Second, the paper acknowledges that in practice only a subset of this information is available locally. The interference contributed by nodes outside a node’s neighborhood is treated as a random “loss” variable, denoted as residual interference. Two analytical approximations for this loss are derived:

  1. Mean‑Field Approximation – The total external interference is approximated by its network‑wide average, computed from known network density, average transmit power, and path‑loss exponent. This yields a deterministic bias term that each node can subtract from its local interference estimate.

  2. Normal Distribution Approximation via Lyapunov Central Limit Theorem – When the number of external interferers is large and their contributions are weakly dependent, the sum of their powers converges to a Gaussian distribution. The mean (μ) and variance (σ²) of this distribution are analytically expressed in terms of network parameters, providing a probabilistic description of the residual interference.
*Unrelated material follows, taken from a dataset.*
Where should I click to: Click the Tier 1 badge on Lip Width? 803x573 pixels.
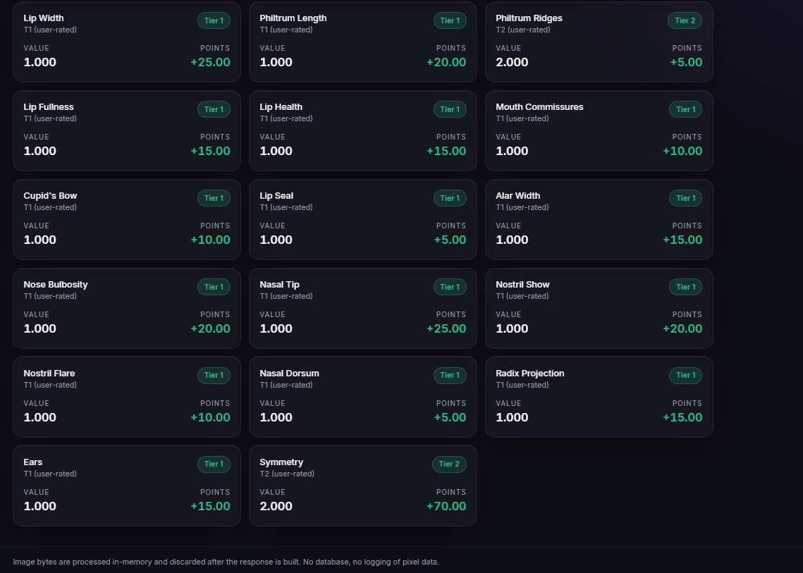[214, 20]
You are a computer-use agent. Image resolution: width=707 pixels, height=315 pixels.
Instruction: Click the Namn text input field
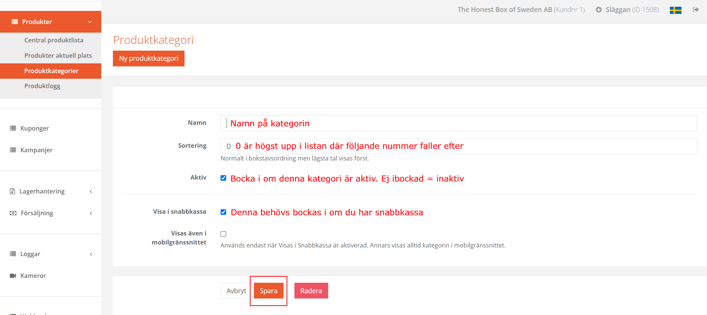click(x=458, y=123)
These approximations are embedded into a factor graph that represents the joint probability distribution over link‑activation variables and interference constraints. Variable nodes correspond to the binary scheduling decisions, while factor nodes encode the SINR constraints, the residual interference model, and the learned scheduling policy. A message‑passing algorithm (belief propagation) is then employed iteratively:

  • Scheduling Phase – Each node computes its activation probability using the current estimate of the residual interference (either the deterministic mean‑field value or the Gaussian parameters). The resulting messages are sent to the neighboring factor nodes.
  • Update Phase – Factor nodes aggregate incoming messages, recompute the posterior distribution of the residual interference, and send updated statistics back to the variable nodes.

The process repeats until the change in activation probabilities falls below a predefined threshold, typically after 8–10 iterations. The algorithm’s computational complexity scales linearly with the number of nodes and the average degree of the local neighborhood, making it suitable for real‑time implementation.

Simulation studies are conducted on networks ranging from 500 to 2000 nodes, with varying path‑loss exponents (α = 2.5, 3.5), transmit powers, and neighborhood radii (3–4 hops). Performance metrics include outage probability, average network throughput, and convergence time. Results demonstrate that:

  • The Gaussian approximation consistently outperforms the mean‑field approach, reducing outage probability to below 0.5 % even with a three‑hop neighborhood, compared to >10 % for conventional local‑only scheduling.
  • Average throughput improves by 15–20 % relative to baseline distributed algorithms that ignore external interference.
  • Convergence is achieved within 0.1–0.2 seconds on a standard CPU, confirming the practicality of the method.

The authors discuss the trade‑offs between the two approximations: mean‑field is computationally cheaper but less accurate in highly heterogeneous interference scenarios, whereas the Gaussian model captures variability at the cost of estimating variance. They also highlight the flexibility of the framework: the learned scheduling policy can be retrained online to adapt to mobility or traffic changes, and the factor‑graph structure can incorporate additional constraints (e.g., energy budgets or QoS requirements).

In conclusion, the paper introduces a novel hybrid approach that jointly approximates unavailable global interference information and performs distributed link scheduling. By integrating machine‑learning predictions with analytically derived statistical models within a message‑passing factor graph, the method achieves near‑optimal performance with only local communications. Future work is suggested on extending the framework to dynamic topologies, non‑Gaussian interference distributions, and hardware prototyping to validate the approach in real‑world wireless testbeds.